Nach der Pandemie ist vor der Pandemie. So sehr auch alle Geduldsfäden am Reißen sind, das Ende der ausschließlichen Corona-Politik steht bevor – und dann ist alles wieder nicht gut. Denn dann steht Österreich wieder da wie zuvor: als Land mit einem Reformstau, der aus dem vorigen Jahrhundert stammt.

Dann muss diese Koalition das versprochene Beste aus zwei Welten bringen. Da wird Regierungs-Mut gefragt sein. Das Überleben einer Katastrophen-Gegenwart wurde – trotz aller weit verbreiteten Besserwisserei – ordentlich gemanagt, jetzt geht es um die Reparatur der Zukunft.

Und ganz oben auf der Prioritätenliste steht: Rettet die Lost Generation!
Bildungsminister Faßmann hat schon Recht, wenn er freundlich beruhigt, auch den Absolventen der Schmalspur-Matura 2021 stehe ein chancenreiches Leben offen. Sie sind nicht die Lost Generation.
Aber, Herr Minister: Was ist mit den Pflichtschulabgängern der Corona-Jahrgänge? Wie hat sich da das Distance Learning ausgewirkt?
Schon vor den Schulsperren gab es erschreckende Befunde: Jeder fünfte Pflichtschulabgänger war ein funktionaler Analphabet. Buchstaben entziffern und Entziffertes verstehen, da liegt ein weiter Weg dazwischen. Wer ihn nicht schafft, dem entgleitet sein Leben, kaum dass es eigentlich angefangen hat.
2019 beherrschten zwei Drittel der Lehrstellensuchenden in Wien nach der Pflichtschule weder Lesen, noch Schreiben oder Rechnen auf lehr- und berufsnotwendigem Niveau. (Nebenbei gesagt, zeigten dabei auch die maturabestückten Aufnahmsprüflinge der lehrerbildenden Hochschulen gravierende Schwächen.)
Man traut sich kaum auszumalen, wie das nach bald drei Semestern Corona-Schule aussieht.

Statt an die Kinder zu denken, hätschelte man Ideologien.
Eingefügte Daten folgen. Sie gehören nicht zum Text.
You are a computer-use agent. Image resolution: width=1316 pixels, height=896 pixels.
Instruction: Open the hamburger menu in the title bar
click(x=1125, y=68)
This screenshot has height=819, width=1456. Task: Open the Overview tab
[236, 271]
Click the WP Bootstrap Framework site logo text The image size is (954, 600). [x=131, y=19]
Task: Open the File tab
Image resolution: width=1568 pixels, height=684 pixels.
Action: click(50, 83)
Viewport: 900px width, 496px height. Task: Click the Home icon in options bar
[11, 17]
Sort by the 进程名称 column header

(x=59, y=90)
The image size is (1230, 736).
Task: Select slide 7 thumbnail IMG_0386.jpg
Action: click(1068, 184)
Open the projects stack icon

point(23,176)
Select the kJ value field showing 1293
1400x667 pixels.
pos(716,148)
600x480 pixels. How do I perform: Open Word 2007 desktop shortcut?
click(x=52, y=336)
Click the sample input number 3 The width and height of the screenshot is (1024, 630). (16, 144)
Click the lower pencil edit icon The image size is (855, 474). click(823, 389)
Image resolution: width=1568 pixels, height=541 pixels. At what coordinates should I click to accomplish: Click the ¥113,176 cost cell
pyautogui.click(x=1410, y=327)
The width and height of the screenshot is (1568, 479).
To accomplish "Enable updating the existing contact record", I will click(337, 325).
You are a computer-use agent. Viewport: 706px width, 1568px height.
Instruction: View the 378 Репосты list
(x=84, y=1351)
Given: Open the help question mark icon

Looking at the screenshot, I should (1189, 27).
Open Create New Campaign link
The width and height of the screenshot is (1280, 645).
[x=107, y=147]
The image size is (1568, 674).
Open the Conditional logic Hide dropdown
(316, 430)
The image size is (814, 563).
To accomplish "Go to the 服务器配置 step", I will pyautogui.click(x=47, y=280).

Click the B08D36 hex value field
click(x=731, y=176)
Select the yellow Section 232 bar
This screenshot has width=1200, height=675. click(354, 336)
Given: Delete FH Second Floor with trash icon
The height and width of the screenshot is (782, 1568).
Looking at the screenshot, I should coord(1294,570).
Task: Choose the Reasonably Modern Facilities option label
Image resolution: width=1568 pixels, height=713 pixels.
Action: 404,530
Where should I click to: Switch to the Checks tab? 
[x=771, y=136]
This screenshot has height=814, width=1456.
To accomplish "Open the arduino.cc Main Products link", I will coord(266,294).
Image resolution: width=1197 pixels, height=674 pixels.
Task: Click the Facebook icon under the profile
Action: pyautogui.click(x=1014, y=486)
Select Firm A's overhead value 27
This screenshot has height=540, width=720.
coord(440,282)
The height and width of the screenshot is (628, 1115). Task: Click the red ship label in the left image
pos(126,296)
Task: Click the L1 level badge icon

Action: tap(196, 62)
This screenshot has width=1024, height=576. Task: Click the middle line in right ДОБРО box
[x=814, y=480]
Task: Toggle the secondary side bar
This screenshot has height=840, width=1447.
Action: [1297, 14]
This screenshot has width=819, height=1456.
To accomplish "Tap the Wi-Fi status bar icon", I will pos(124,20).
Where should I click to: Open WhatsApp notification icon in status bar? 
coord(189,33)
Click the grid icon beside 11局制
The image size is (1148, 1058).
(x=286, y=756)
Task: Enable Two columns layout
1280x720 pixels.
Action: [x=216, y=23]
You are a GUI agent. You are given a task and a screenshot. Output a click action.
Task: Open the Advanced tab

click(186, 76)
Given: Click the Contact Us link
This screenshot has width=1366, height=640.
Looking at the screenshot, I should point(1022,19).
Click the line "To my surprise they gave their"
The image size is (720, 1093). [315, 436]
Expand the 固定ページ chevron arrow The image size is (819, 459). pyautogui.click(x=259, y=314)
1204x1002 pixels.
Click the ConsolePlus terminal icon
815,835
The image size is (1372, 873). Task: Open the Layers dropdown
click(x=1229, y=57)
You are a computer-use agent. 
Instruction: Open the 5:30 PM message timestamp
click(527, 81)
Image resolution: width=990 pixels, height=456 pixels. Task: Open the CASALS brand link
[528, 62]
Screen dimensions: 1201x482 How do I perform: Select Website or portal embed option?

Jahrzehntelang haben die Bildungspolitiker nur über Schulformen gestritten: Eine Schule für alle oder die passende für jeden Einzelnen. Statt an die Kinder zu denken, hätschelte man Ideologien. Dann kam das Unheil der Pisa-Studien: Plötzlich wurde nur mehr für die Tests gestrebert, ohne dass die jungen Menschen etwas davon gehabt hätten.
Schluss damit. Lesen, Schreiben und Rechnen sind Grundvoraussetzung für ein gelingendes Leben. Das muss die Schule wieder bringen. Sonst produziert sie nicht nur ein Heer von Arbeitslosen, sondern vor allem unglückliche Menschen. Ja, man kann sich mittlerweile fast alle wichtigen Seiten im Internet vorlesen lassen. Aber diese Funktion ist für Blinde gedacht. Nicht für jene, denen die Schule im Grunde alles schuldig geblieben ist.